Judge Concerned About DOGE’s Alleged ‘Secrecy’
According to Cooper’s memorandum opinion filed Monday, the USDS said the government watchdog Citizens for Responsibility and Ethics in Washington (CREW) requested documents to “learn more about USDS’s role in spearheading the mass firings and dramatic disruptions to federal programs that have punctuated the opening weeks of President Trump’s second term.”
Cooper said the DOGE refused to process CREW’s request, arguing that the office is not an agency subject to the Freedom of Information Act (FOIA), which requires any federal agency under the U.S. government to furnish information or documents unless the agency falls under one of nine exemptions.
Cooper further noted how the DOGE supposedly engaged in secretive operations:
- Signal messaging – DOGE employees reportedly revealed they were added to groups on encrypted messaging app Signal after they joined the office, and some “people involved in the operation [said] that secrecy and avoiding leaks is paramount.” Signal has an auto-deleting feature.
- Own server connection – Cooper said the USDS reportedly installed an “outside server at the OPM (Office of Personnel Management) to store the personal information of government staffers, including their names and email addresses.

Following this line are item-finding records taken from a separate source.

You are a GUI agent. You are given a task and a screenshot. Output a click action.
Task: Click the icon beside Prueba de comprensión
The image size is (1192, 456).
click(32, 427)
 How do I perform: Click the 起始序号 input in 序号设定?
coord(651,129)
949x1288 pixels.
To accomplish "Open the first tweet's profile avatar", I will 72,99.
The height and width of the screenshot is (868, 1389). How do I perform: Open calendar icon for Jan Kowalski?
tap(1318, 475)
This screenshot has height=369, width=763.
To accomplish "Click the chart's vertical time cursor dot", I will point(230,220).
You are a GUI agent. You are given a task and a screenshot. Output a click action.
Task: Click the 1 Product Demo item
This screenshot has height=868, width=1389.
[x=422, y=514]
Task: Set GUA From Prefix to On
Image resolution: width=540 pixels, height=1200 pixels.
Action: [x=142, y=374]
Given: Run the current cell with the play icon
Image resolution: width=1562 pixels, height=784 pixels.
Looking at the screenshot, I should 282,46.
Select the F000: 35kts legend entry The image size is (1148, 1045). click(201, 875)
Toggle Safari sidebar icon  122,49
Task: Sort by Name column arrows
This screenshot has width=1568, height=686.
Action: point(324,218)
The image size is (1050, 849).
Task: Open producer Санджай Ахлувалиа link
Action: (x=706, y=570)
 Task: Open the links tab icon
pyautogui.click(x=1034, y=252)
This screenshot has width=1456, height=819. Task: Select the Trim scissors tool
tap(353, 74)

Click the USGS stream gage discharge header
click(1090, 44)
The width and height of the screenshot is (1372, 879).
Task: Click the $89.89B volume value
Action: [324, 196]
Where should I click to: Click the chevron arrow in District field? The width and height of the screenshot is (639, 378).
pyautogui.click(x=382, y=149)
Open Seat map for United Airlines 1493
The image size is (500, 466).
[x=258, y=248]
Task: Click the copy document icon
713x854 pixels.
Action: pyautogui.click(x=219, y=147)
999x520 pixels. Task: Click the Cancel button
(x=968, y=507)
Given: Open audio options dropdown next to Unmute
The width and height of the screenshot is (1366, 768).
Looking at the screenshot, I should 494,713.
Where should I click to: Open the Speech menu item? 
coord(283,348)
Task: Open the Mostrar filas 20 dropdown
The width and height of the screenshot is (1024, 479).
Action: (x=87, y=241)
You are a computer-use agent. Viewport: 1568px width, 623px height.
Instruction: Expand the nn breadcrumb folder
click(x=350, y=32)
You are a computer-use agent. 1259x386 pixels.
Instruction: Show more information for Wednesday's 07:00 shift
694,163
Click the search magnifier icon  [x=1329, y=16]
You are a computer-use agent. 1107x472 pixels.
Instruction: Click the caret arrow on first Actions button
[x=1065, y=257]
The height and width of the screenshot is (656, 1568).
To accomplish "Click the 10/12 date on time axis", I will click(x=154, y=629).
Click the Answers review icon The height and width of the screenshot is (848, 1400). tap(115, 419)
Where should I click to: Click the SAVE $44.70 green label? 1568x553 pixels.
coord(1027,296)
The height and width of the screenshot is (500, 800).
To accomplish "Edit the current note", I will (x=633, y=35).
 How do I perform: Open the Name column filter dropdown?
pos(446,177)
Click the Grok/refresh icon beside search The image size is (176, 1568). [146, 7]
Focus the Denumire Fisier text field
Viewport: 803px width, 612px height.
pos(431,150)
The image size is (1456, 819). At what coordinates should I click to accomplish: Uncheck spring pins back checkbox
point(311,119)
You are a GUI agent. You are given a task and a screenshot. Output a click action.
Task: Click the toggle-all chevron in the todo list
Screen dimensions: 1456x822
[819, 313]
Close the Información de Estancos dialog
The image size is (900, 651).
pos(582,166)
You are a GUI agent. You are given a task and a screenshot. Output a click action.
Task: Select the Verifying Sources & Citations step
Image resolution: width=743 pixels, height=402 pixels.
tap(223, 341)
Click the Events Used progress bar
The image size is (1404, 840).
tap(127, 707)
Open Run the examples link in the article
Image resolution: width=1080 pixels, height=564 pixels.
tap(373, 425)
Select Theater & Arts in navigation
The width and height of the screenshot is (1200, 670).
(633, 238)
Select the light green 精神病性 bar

- Identity kept secret – The district judge cited CREW when he said USDS personnel refused to identify themselves even when career officials asked them to do so, “further suggesting that the agency is operating with unusual secrecy.”
Cooper has ordered the DOGE to preserve all records that may be crucial in CREW’s FOIA requests, and also ordered a joint status report that will propose an amicable timeline for the expedited processing and rolling production of USDS records in response to CREW’s requests.
Specifically, CREW demands that the DOGE release information related to:
- Communications between Musk and DOGE-linked employees
- Communications between DOGE staffers and other personnel across American agencies
- Documents showing the DOGE’s organizational structure
- Documents showing the DOGE’s personnel and operations flow
Musk Plans Doubling DOGE Workforce
Judge Cooper’s new order came after Musk said he is looking to double the USDS workforce as DOGE attempts “to act broadly across all [federal] departments.”
He said in a Monday interview that DOGE is “pretty much” moving across all federal agencies at this point and has around 100 staffers, but he is looking to increase the personnel count to around 200.
Following news of the latest court order, Musk took to X to say “public support for DOGE is super high,” reposting an earlier post where he asked his millions of X users if they support the office’s work on “reducing government waste & fraud.”
A total of 42.3% of the 1.5 million poll respondents said they were “super” in favor, while 38.8% said “Yes,” and 18.9% were against it.
There has been increasing opposition from transparency advocates on the DOGE’s activities, especially amid concerns that DOGE staffers may access sensitive taxpayer information as it digs through the federal budget.